───── EXCERPT PROVIDED ─────

In order to validate the logistic-regression methodology, we compared the results to a separate inventory dataset of 370 landslides that were mapped in the Prestonsburg 7.5-minute quadrangle. The same methodology for landslide inventory described in this paper was used to identify the landslides in the Prestonsburg quadrangle (Chapella *et al.* 2019). The resulting geomorphic variables (minimum slope, minimum curvature, standard deviation of elevation, range elevation, standard deviation of plan curvature, mean roughness, sum of roughness and standard deviation of curvature) from the same logistic-regression model (equations (3) and (4)) were used to create a landslide-susceptibility map of the Prestonsburg quadrangle. For the Prestonsburg quadrangle landslides, 74.9% of the deposits were in the moderate, moderate–high or high landslide-susceptibility classifications (Table 10, Fig. 11). Approximately 43% of the quadrangle area is classified as moderate, moderate–high and high susceptibility. The moderate–high and high classes (0.53–1.0) make up 18.5% of the quadrangle.

The success of the logistic-regression model in Magoffin County and neighbouring Prestonsburg seems to indicate that the statistical analysis using a more encompassing polygon buffer to extract the geomorphic variables is necessary, as opposed to the often-used general value generated from a point. The landslide buffer of 46 m used to extract the geomorphic statistics and generate the variables results in some artefacts in the susceptibility results, however. Because we used a circular buffer and smoothing window, roughly circular artefacts are present in some areas of the resulting map (Fig. 12). This occurs most often with heavily modified parts of the landscape, where there are sharp unnatural breaks between steep slopes and flat, modified ground.

───── ENTRIES SHOWN ─────

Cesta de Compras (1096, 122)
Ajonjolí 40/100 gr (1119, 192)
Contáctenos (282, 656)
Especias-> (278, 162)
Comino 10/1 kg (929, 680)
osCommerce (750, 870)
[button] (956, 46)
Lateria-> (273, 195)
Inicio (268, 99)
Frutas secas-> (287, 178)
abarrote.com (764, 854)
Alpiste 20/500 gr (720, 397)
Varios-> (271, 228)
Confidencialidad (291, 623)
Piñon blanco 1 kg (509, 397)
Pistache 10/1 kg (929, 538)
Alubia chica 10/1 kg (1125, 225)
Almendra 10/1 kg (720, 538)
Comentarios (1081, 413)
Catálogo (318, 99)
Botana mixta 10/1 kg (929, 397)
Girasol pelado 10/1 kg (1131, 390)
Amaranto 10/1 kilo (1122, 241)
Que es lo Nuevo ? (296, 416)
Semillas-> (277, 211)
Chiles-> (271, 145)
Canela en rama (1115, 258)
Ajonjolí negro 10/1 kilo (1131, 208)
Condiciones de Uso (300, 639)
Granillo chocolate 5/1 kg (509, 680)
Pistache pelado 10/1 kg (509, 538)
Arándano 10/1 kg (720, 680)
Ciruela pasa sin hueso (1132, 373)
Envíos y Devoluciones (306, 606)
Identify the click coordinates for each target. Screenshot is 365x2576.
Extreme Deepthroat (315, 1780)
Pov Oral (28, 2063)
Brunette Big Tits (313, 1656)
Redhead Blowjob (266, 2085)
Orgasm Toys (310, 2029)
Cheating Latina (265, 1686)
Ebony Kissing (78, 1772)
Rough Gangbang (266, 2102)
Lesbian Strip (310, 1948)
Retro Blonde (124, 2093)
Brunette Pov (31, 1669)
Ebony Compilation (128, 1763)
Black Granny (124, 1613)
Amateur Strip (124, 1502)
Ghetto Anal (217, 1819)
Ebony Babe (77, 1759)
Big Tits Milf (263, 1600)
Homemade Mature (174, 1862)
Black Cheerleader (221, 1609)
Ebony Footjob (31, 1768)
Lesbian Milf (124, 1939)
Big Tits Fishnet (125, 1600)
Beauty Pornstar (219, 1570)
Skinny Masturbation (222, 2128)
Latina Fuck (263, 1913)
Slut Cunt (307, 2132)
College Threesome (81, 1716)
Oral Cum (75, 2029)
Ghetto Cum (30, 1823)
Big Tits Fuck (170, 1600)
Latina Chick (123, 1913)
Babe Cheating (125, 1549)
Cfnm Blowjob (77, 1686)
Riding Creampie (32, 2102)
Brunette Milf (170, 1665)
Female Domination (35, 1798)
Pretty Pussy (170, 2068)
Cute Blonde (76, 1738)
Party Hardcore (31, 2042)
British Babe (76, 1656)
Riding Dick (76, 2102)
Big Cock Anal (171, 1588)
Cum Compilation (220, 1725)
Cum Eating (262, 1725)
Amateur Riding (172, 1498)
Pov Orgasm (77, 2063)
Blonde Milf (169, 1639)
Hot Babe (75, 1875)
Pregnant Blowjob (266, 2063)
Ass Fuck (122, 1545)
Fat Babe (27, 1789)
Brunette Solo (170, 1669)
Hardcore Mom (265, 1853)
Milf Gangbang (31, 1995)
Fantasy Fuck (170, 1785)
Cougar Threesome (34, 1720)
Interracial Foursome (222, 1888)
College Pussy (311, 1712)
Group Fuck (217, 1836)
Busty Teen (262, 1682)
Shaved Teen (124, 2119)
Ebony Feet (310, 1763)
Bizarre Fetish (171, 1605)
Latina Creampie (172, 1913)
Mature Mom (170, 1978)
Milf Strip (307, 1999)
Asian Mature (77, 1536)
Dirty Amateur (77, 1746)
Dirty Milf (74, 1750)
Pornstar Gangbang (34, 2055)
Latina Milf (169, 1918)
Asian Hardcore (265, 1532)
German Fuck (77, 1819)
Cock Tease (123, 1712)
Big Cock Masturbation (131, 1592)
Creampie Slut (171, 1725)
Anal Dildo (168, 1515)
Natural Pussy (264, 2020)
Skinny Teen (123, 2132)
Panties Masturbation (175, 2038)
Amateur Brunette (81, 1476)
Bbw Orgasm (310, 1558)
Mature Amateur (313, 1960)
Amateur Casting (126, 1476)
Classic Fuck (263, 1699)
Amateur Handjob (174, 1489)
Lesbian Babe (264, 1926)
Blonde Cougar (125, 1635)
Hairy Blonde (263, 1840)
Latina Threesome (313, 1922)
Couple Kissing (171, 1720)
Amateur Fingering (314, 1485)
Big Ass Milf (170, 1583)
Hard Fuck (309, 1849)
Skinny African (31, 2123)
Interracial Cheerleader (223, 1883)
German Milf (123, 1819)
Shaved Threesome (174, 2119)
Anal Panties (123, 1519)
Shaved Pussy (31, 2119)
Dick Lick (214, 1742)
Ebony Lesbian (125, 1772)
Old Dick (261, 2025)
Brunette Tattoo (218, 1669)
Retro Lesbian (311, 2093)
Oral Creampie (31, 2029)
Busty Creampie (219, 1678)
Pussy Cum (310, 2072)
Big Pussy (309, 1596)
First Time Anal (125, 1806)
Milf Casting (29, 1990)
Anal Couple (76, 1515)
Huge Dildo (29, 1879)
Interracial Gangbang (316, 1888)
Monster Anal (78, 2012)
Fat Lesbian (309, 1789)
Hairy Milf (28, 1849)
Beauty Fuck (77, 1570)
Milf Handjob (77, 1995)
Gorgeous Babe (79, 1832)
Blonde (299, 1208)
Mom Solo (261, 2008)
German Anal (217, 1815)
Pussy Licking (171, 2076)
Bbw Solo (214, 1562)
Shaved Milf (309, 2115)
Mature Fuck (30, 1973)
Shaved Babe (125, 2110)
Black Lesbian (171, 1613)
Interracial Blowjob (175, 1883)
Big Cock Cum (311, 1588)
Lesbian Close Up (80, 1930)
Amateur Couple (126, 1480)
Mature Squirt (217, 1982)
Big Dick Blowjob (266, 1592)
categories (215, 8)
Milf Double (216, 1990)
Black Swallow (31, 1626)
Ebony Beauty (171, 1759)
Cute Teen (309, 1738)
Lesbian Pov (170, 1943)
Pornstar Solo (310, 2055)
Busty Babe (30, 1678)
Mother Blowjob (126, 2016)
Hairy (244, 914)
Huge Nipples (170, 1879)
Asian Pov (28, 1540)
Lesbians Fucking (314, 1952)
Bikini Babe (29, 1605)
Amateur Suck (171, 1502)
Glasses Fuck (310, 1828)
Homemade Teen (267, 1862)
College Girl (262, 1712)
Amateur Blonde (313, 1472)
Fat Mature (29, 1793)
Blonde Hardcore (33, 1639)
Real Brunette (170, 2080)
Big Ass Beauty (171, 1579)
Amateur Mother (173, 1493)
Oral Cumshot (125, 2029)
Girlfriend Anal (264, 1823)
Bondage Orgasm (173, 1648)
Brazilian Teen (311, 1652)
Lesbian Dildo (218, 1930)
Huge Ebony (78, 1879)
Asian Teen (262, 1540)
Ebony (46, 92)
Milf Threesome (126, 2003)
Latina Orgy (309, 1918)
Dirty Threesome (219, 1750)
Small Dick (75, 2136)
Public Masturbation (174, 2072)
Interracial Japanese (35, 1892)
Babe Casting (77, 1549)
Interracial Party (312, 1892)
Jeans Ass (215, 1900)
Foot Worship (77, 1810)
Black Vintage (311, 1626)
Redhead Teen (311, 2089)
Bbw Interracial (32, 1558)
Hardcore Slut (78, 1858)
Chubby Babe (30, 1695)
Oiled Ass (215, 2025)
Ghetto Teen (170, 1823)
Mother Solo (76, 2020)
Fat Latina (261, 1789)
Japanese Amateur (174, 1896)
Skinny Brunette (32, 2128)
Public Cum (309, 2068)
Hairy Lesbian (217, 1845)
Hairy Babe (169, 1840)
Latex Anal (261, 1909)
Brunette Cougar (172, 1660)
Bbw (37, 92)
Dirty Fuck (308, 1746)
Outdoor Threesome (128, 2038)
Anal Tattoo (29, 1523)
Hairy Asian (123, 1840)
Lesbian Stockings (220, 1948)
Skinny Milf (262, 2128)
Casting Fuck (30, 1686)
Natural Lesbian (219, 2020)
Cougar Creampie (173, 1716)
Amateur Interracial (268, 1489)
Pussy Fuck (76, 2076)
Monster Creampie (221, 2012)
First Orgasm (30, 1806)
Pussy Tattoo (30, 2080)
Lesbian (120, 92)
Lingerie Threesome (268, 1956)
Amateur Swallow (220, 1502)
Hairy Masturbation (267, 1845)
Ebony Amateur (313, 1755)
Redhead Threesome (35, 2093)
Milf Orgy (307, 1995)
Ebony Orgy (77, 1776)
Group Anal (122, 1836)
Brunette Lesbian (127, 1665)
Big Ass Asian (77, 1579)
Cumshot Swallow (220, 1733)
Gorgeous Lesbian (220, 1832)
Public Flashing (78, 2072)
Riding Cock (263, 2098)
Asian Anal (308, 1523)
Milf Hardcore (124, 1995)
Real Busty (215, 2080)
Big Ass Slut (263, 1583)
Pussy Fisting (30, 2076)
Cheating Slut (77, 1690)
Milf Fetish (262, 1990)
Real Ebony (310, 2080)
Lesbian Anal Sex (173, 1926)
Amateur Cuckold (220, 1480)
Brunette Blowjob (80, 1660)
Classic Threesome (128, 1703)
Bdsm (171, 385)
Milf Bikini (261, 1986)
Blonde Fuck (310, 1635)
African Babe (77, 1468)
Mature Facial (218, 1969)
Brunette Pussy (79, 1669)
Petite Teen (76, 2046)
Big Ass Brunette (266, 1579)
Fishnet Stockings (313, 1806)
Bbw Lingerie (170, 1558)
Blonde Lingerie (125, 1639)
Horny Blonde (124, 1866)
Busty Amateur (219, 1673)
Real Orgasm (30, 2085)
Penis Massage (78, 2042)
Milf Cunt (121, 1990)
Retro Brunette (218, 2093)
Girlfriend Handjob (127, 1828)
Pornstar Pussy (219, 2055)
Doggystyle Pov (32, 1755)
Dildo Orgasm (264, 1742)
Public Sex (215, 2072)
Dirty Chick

─────

### TASK REQUIREMENTS:
Set down the part of the landslide-susceptibility excerpt between "The success of" and "flat, modified ground.", inclusive, with every word unchanged. Answer from the landslide-susceptibility excerpt alone.

### WRITTEN ANSWER:
The success of the logistic-regression model in Magoffin County and neighbouring Prestonsburg seems to indicate that the statistical analysis using a more encompassing polygon buffer to extract the geomorphic variables is necessary, as opposed to the often-used general value generated from a point. The landslide buffer of 46 m used to extract the geomorphic statistics and generate the variables results in some artefacts in the susceptibility results, however. Because we used a circular buffer and smoothing window, roughly circular artefacts are present in some areas of the resulting map (Fig. 12). This occurs most often with heavily modified parts of the landscape, where there are sharp unnatural breaks between steep slopes and flat, modified ground.